Hindistan’ın ücra bir köşesinde, en düşük kasttan beş çocuklu fakir bir ailenin kızı olarak 1963’de doğdu.
İleriki yıllarda:
“Doğduğumda bir köpekten daha değersizdim.Tanıklığım, benimki gibi bir yaşamın bir daha asla yinelenmemesi için yeryüzündeki tüm yoksullara ve ezilmişlere uzanan bir el olsun…” diyecekti.
İlkbaharda doğduğu için ailesi adını Phoolan (Çiçek) koydu.
Hindistan’da hem en alt kasttan olmak hem de kız olarak doğmak!..
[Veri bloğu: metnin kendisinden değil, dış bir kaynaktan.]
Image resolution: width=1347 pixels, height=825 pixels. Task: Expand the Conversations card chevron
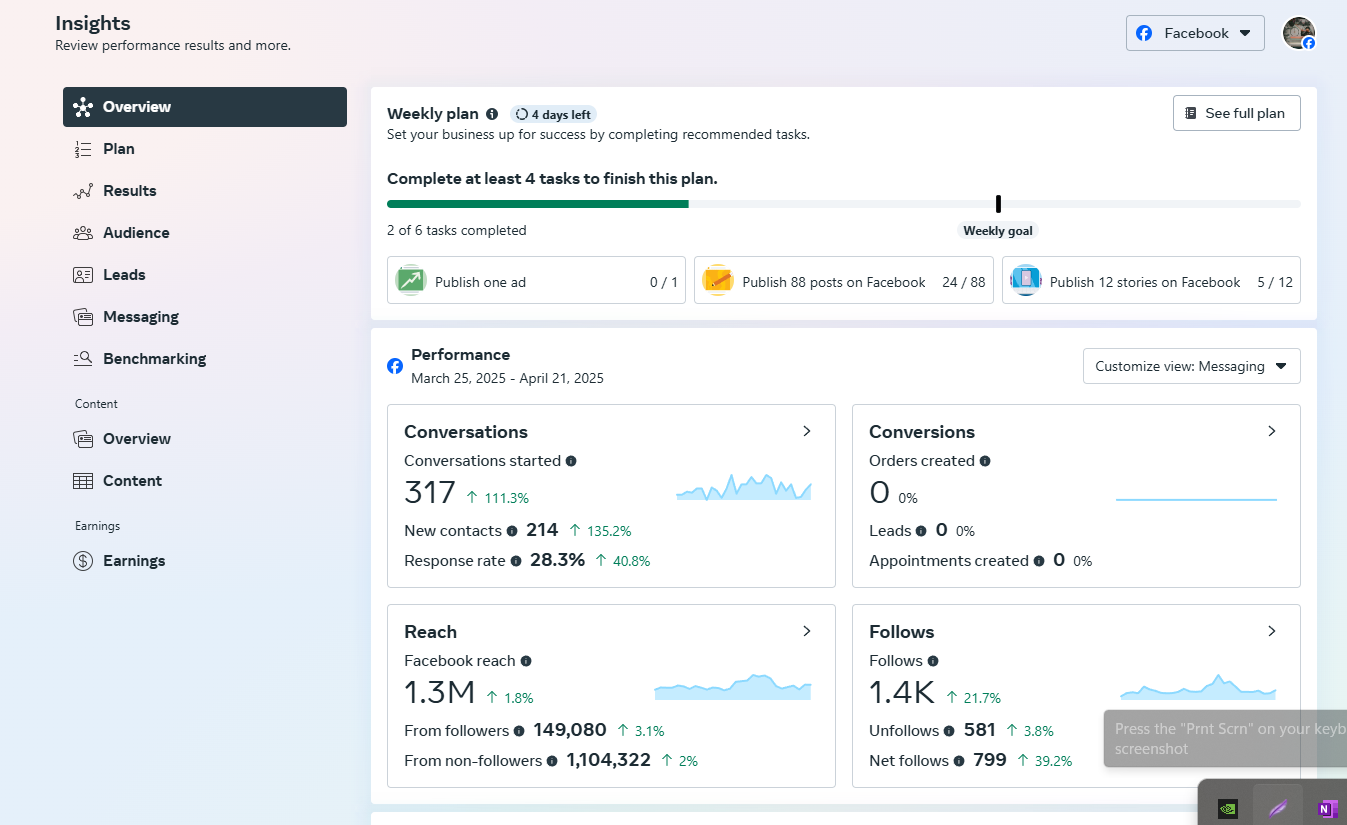(807, 431)
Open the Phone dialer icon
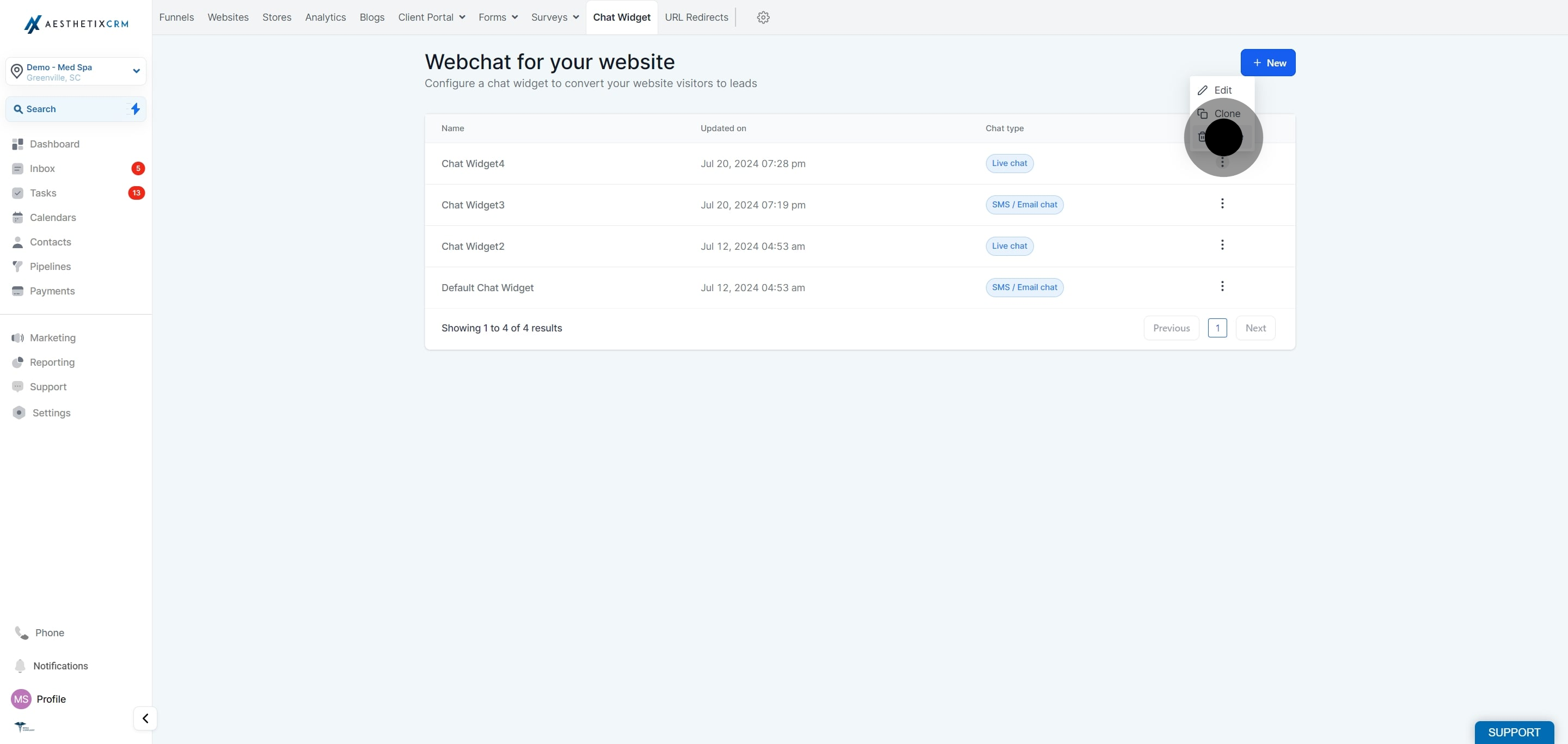Viewport: 1568px width, 744px height. 21,632
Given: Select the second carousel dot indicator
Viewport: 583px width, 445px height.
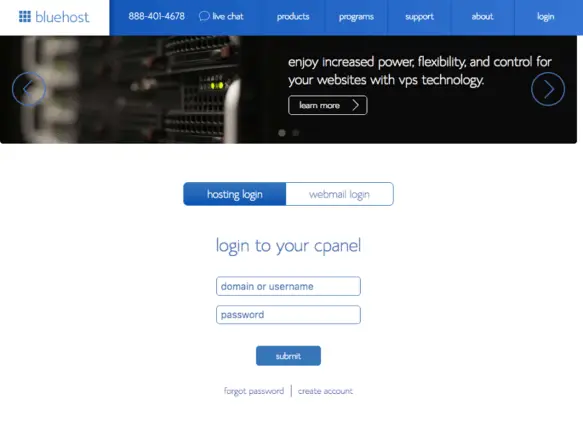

Daha doğuşta o çiçeğin solması demekti…
Ama o doğuştan isyankardı.
Daha küçücük bir çocukken,
babasının geçim kaynağı maun ağacı ve tarlayı ellerinden alan amcasına karşı, ağacın altında günlerce süren oturma eylemi başlatarak direnir…
Okula gidemedi.
11 yaşındayken, 35 yaşındaki bir adama ikinci eş olarak verildi.
Kocasının(!) yıllarca tecavüzüne uğradı, direndikçe öldürülesiye dayak yedi.
Her baba evine kaçışında zorla geri getirildi.
Sonunda kaçarak baba evi yerine dağdaki bir çeteye sığındı.
Çete reisinin tecavüzüne uğrayacağı sırada, kendisini kurtarmak için çete reisini öldüren ve yeni reis olan Vikram ile evlendi.
Çetedeki tek kadındı.
Yıllarca kendisine şiddet uygulayan eski kocasının köyünü bastı; dövdü,bıçakladı ve üzerine bir not bıraktı:
“İbret olsun!
Bundan böyle, çocuklarla evlenip onlara tecavüz edenlerin sonu artık ölümdür!..”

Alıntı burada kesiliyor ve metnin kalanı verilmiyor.